(Supplied data)

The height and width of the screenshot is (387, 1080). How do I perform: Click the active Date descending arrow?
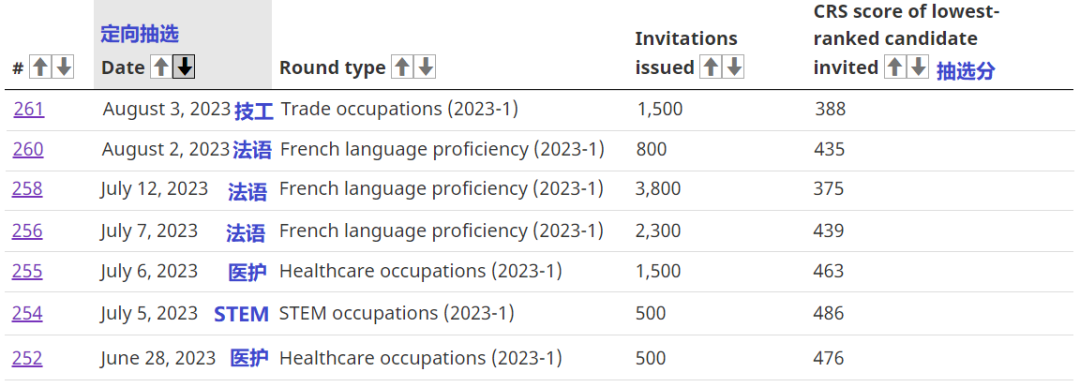185,67
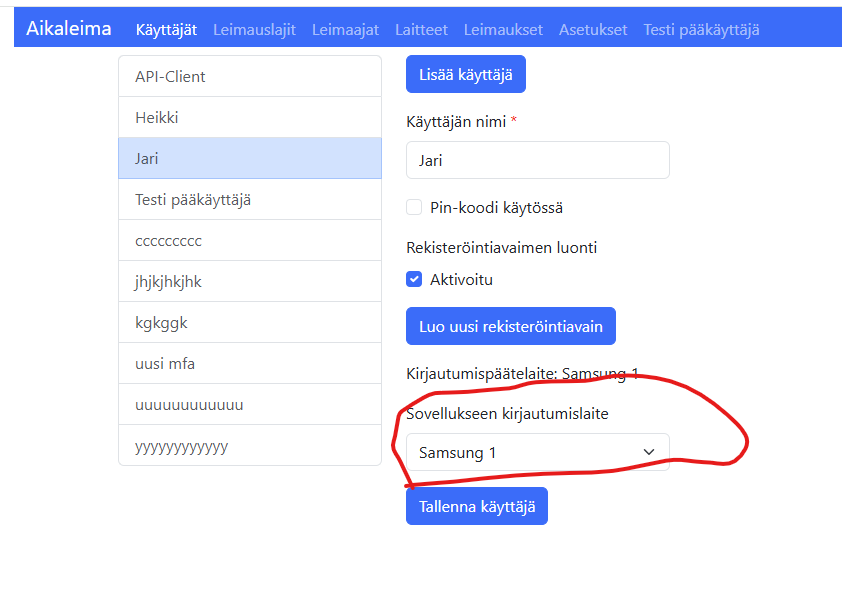
Task: Open the Leimaukset view
Action: [503, 29]
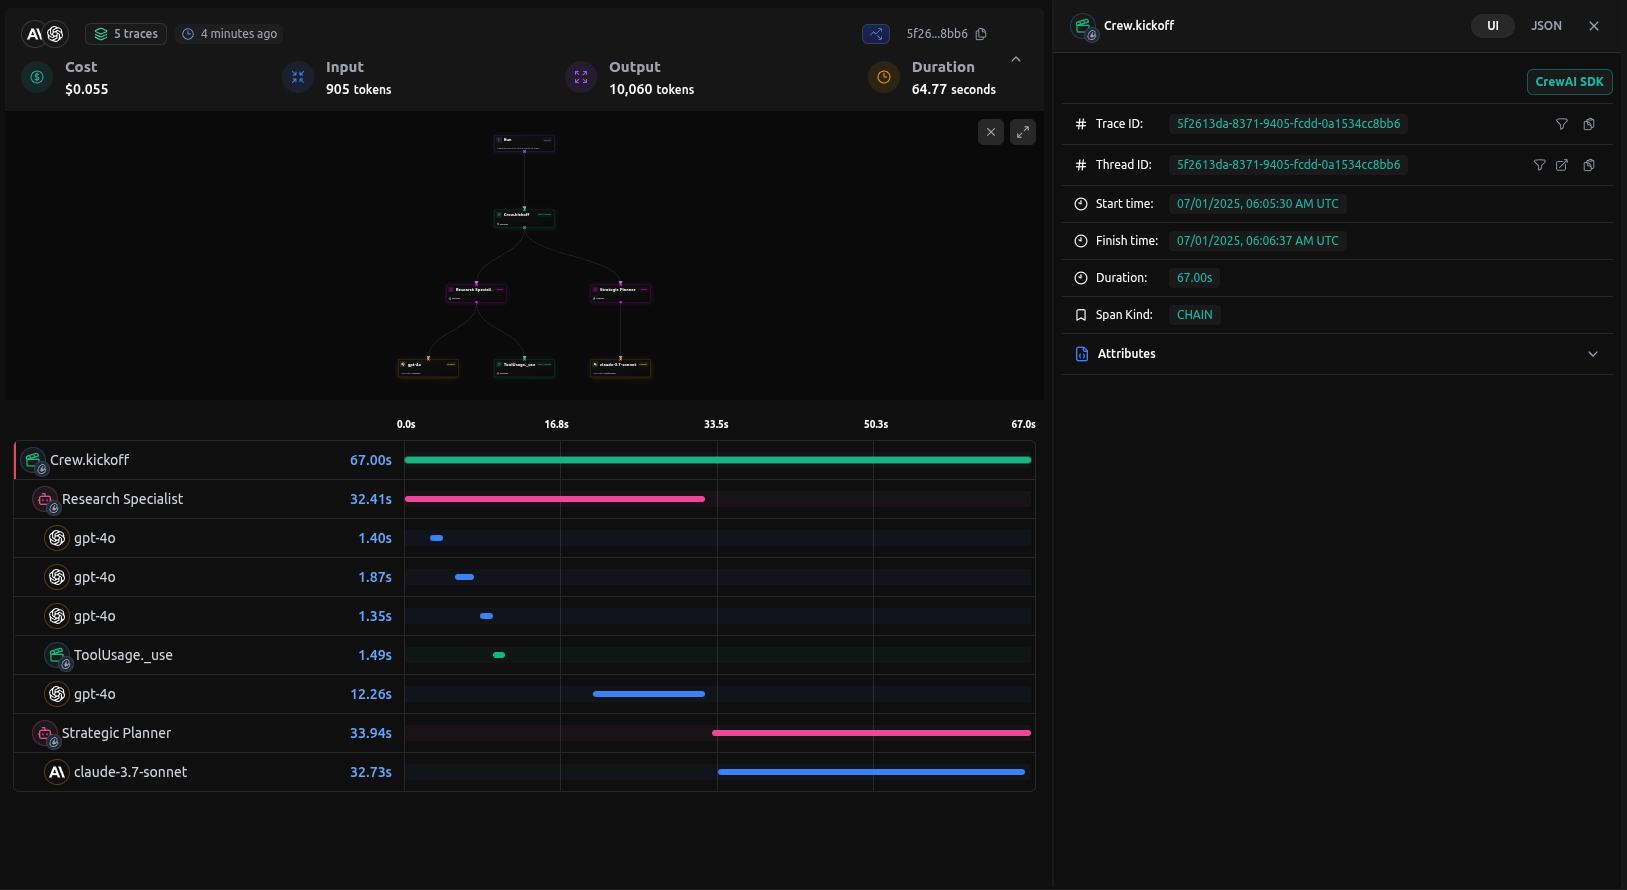Viewport: 1627px width, 890px height.
Task: Switch to the JSON view tab
Action: [x=1546, y=26]
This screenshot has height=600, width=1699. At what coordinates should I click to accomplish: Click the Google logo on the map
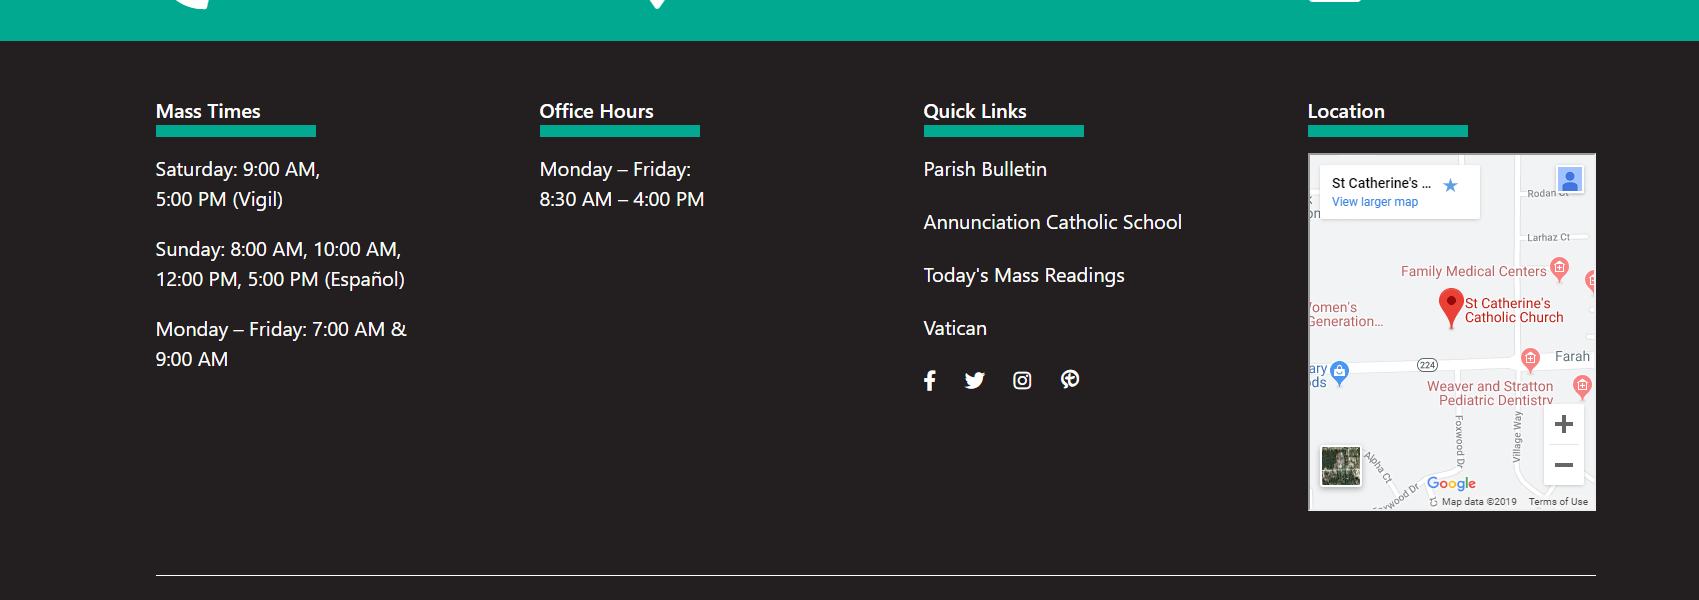(x=1451, y=483)
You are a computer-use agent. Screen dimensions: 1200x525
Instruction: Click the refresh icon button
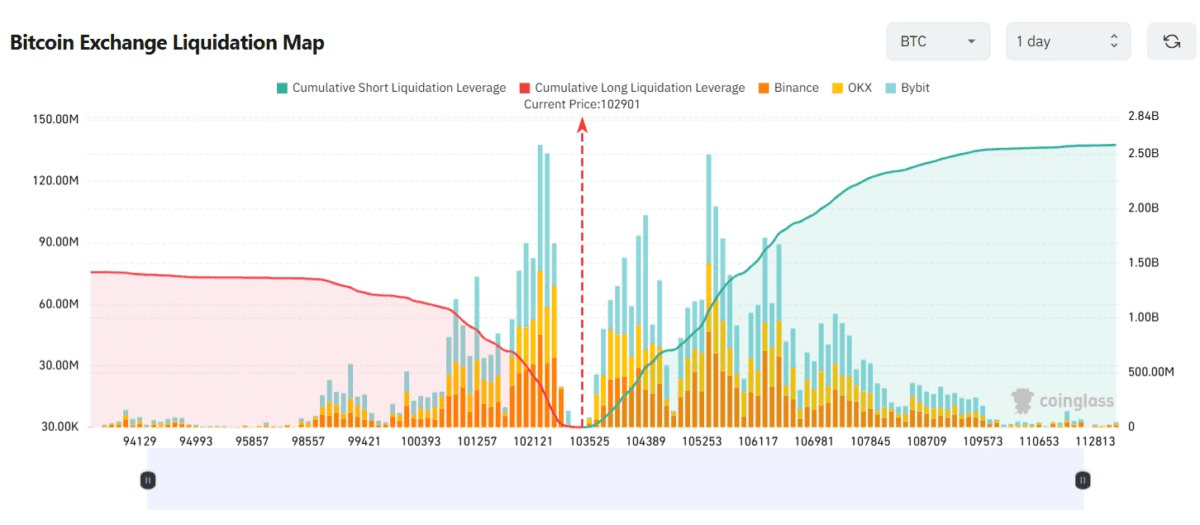tap(1171, 41)
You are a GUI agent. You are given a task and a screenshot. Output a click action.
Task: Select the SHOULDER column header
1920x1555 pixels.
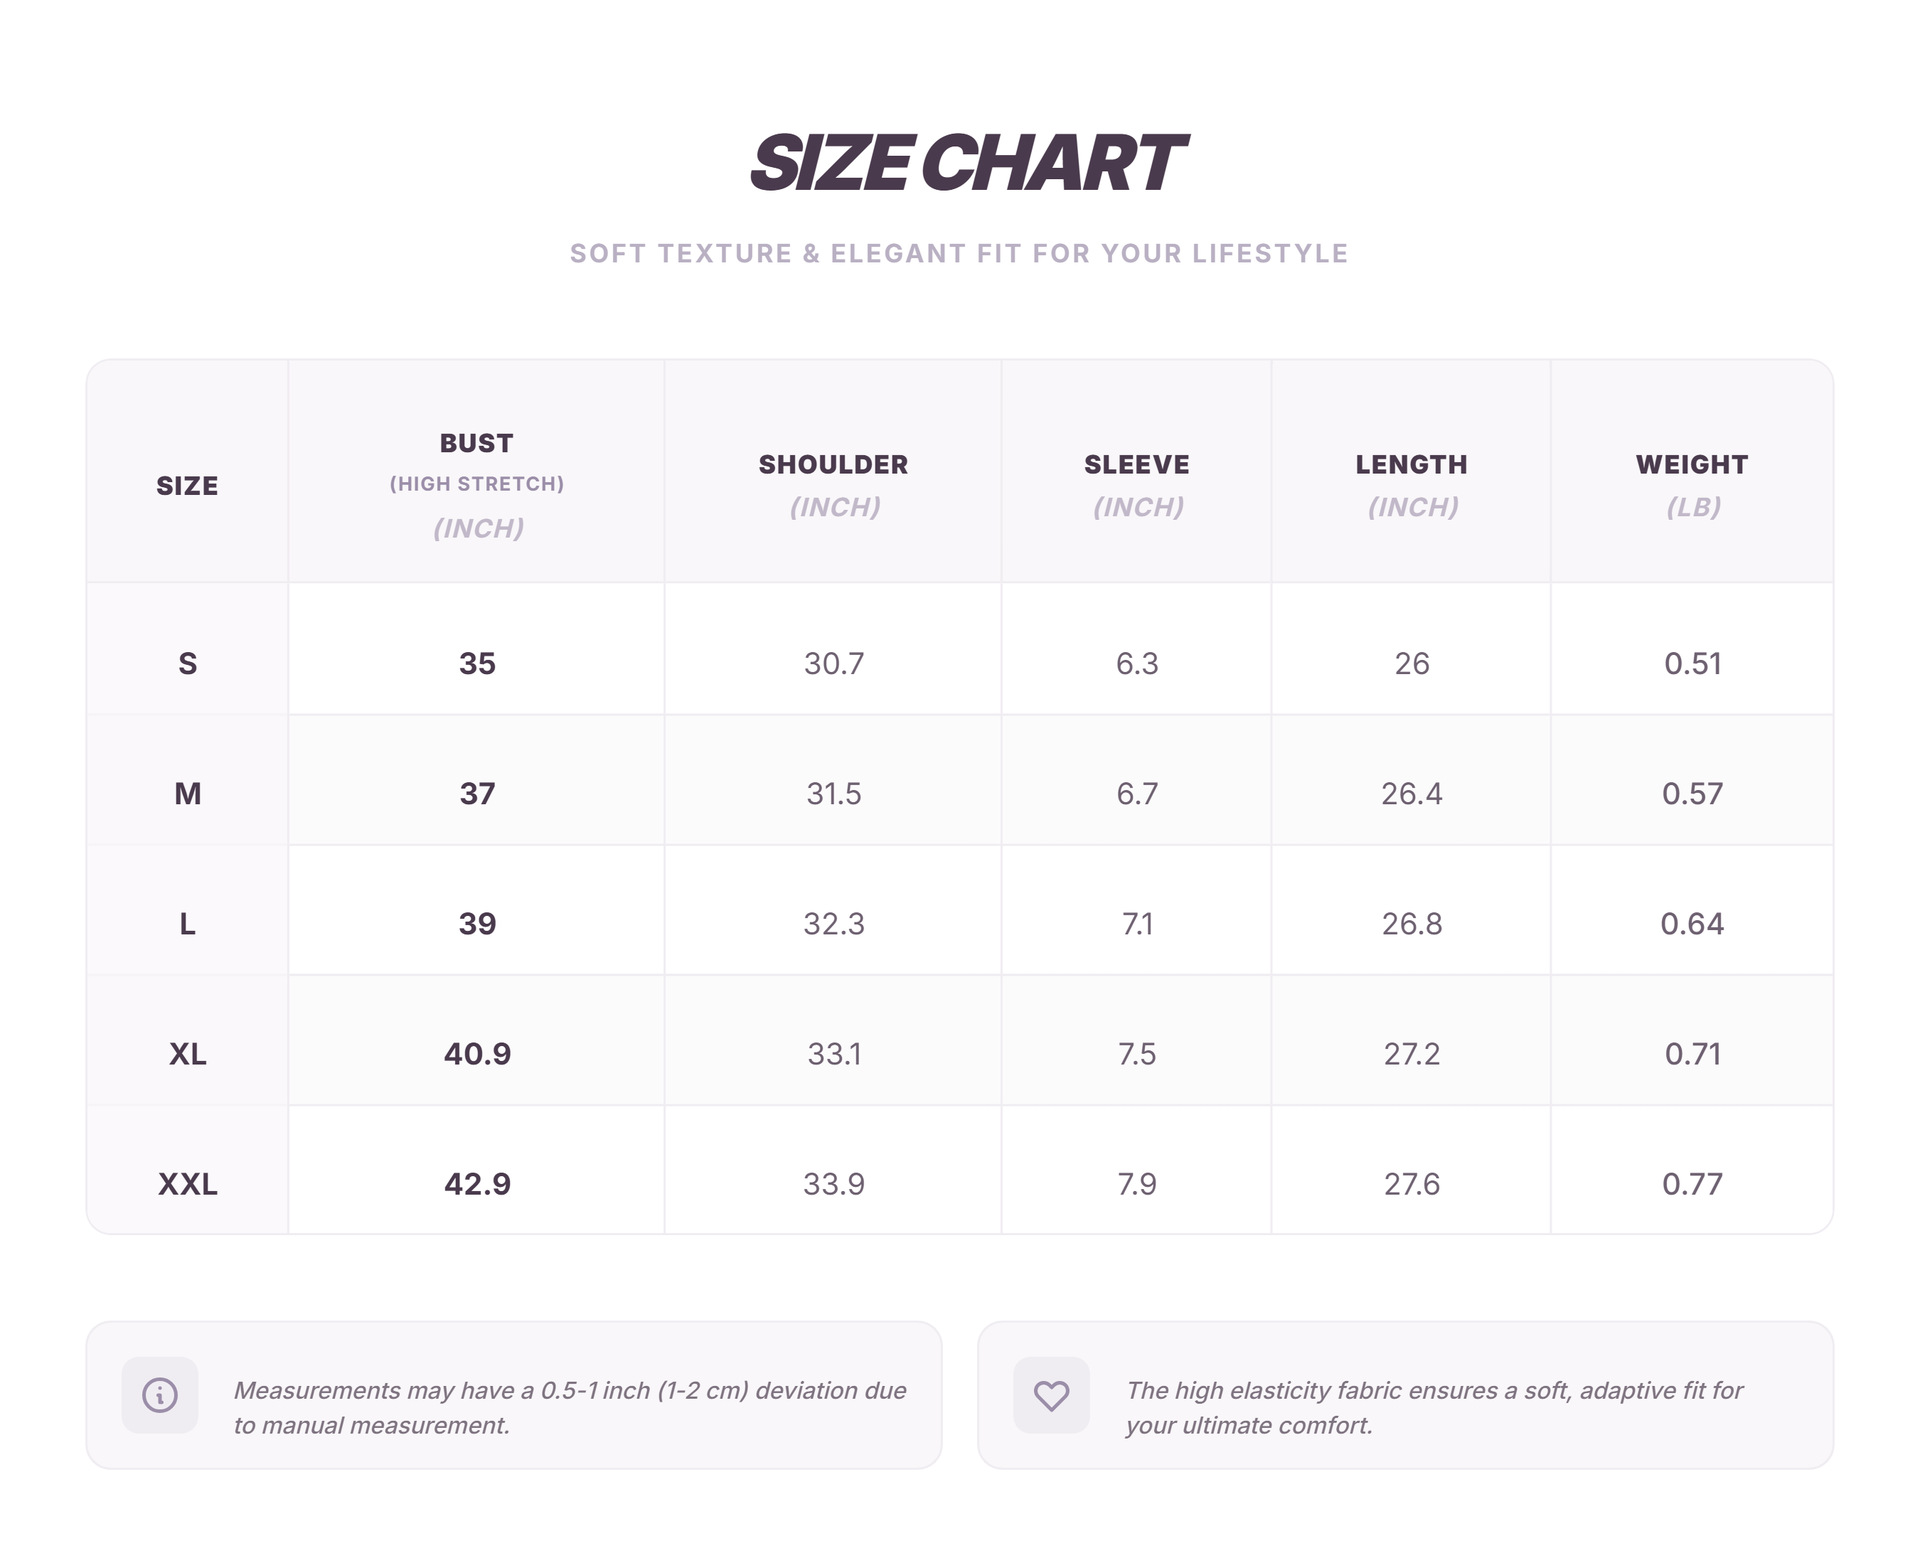point(833,465)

(End Supplied data)

Assigned task:
Filter the records above and copy every line that contains the word "agent".

Expected answer:
You are a computer-use agent. Screen dimensions: 1200x525
You are a GUI agent. You are given a task and a screenshot. Output a click action.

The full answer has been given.